As the head coach at Division II Glenville State from 1990 to 1996, Rodriguez used to unleash his read-option offense against conference rival Shepherd, where Casteel coached for 12 years. He was the defensive coordinator from 1991 to 1999.

“We played against him and I always had a lot of respect for him and how his team played,” Casteel said in a 2001 interview with the Charleston Daily Mail.

Rodriguez lost his first three games against Shepherd, but won his final four.

Casteel coached defensive ends at UTEP in 2000 before Rodriguez brought him in to coach the defensive line on his first staff at West Virginia.

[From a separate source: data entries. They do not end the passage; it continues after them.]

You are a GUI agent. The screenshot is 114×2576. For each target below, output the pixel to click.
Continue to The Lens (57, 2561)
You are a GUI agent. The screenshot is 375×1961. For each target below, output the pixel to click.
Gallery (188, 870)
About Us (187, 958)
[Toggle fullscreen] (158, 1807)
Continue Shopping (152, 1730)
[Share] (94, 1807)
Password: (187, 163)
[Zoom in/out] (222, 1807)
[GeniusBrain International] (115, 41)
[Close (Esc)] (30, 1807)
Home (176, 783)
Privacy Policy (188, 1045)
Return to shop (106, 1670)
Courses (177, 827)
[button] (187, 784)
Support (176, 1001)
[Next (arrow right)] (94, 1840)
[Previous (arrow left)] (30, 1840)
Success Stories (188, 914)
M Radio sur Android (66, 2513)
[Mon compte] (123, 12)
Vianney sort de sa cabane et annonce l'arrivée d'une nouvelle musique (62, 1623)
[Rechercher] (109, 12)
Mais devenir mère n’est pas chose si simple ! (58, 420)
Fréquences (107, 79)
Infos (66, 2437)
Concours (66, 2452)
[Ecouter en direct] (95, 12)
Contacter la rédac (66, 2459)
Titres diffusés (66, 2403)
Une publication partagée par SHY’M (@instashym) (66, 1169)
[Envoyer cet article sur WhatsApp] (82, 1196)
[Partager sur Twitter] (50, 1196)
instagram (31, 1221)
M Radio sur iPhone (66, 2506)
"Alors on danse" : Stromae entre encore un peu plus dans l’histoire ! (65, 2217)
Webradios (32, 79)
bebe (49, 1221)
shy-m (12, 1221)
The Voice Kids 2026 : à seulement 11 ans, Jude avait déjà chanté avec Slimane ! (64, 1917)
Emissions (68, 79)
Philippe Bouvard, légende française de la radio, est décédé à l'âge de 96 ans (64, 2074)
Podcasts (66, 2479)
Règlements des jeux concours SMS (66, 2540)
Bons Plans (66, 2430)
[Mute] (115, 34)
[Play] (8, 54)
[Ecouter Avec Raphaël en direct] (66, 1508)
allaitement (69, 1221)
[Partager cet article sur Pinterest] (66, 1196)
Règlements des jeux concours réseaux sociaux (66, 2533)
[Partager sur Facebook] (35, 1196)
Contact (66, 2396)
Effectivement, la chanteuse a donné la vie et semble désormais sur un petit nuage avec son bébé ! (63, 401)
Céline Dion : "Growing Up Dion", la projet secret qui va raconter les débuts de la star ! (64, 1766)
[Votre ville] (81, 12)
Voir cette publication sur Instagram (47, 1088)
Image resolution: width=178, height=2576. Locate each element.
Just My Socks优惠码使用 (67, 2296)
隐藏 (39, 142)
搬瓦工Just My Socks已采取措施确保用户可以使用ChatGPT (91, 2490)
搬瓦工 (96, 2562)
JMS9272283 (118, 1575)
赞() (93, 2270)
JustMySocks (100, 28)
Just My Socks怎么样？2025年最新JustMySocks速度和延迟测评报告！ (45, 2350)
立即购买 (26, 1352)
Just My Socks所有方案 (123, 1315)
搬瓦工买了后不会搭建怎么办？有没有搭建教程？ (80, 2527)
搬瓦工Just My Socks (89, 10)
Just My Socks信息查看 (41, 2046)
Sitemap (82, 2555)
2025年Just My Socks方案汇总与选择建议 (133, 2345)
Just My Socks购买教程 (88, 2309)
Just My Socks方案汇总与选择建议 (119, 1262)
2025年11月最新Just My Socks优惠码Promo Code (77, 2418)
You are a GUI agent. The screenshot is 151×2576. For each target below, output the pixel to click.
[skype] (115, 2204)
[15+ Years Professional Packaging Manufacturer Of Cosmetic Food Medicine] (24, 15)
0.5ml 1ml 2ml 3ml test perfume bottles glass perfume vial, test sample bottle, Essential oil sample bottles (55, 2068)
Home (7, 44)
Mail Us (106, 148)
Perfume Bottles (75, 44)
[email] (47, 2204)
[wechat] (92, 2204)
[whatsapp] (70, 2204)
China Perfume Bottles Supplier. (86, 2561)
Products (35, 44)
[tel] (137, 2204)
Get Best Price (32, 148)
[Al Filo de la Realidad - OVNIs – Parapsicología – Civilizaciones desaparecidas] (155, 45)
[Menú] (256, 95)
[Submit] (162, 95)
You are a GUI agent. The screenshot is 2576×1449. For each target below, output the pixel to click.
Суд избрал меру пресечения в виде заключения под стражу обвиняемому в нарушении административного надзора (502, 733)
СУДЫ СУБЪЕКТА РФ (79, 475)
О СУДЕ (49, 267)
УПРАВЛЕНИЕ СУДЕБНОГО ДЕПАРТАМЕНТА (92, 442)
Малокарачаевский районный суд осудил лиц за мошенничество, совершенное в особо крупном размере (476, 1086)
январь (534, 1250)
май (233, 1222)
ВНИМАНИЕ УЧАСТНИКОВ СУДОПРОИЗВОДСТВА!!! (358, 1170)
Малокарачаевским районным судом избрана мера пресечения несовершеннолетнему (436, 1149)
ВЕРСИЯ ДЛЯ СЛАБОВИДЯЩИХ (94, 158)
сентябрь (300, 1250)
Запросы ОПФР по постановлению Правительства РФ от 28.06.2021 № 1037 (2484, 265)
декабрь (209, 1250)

Casteel was promoted to co-defensive coordinator (with new Arizona State head coach Todd Graham) in 2002 and became the full-time coordinator in 2003 when Graham left.

It was in the 2002 season, after an offseason trip to study Wake Forest, that Casteel would deploy the unusual 3-3-5 stack defense that has become his signature. The origins of the scheme — emphasizing speed, flexibility and disguise with two roving safeties — are traced to the mid-1990s, starting with Mississippi State coordinator Joe Lee Dunn and later with South Carolina’s Charlie Strong.

Casteel didn’t create the defense, but he has become its greatest practitioner.

“I think there’s more made out of this defense because nobody plays it on a full-time basis,” Casteel said in a 2009 interview with the Dominion Post of Morgantown, W.Va. “A lot of people run it as third down package or sub-package but we’re one of the only teams that run it full time.

“How many people are you going to talk to about the [more common] 4-3 defense? Just because [the 3-3-5] is a defense that you haven’t really heard a whole lot about, it intrigues people. But more gets made out of it than what it is.”

Rodriguez has a high level of confidence in the defense, unsuccessfully trying to run it at Michigan from 2008 to 2010, when Casteel stayed at West Virginia.

But Rodriguez has compiled most of the old gang with his first coaching staff at Arizona. Six of the nine assistants from his final West Virginia coaching staff in 2007 are Wildcats:

Casteel, co-offensive coordinator/running backs coach Calvin Magee, co-offensive coordinator/quarterbacks coach Rod Smith, receivers coach Tony Dews, defensive backs coach Tony Gibson and defensive line Bill Kirelawich.

In addition, cornerbacks coach David Lockwood was at West Virginia for the past three years with Casteel and was a grad assistant for the Mountaineers in 1989, when Rodriguez was a volunteer coach. New tight ends coach Spencer Leftwich was at Pitt last season with Magee, Dews and Gibson.

The only true “outsider” is offensive line coach Robert Anae, who was retained from the previous Arizona coaching staff.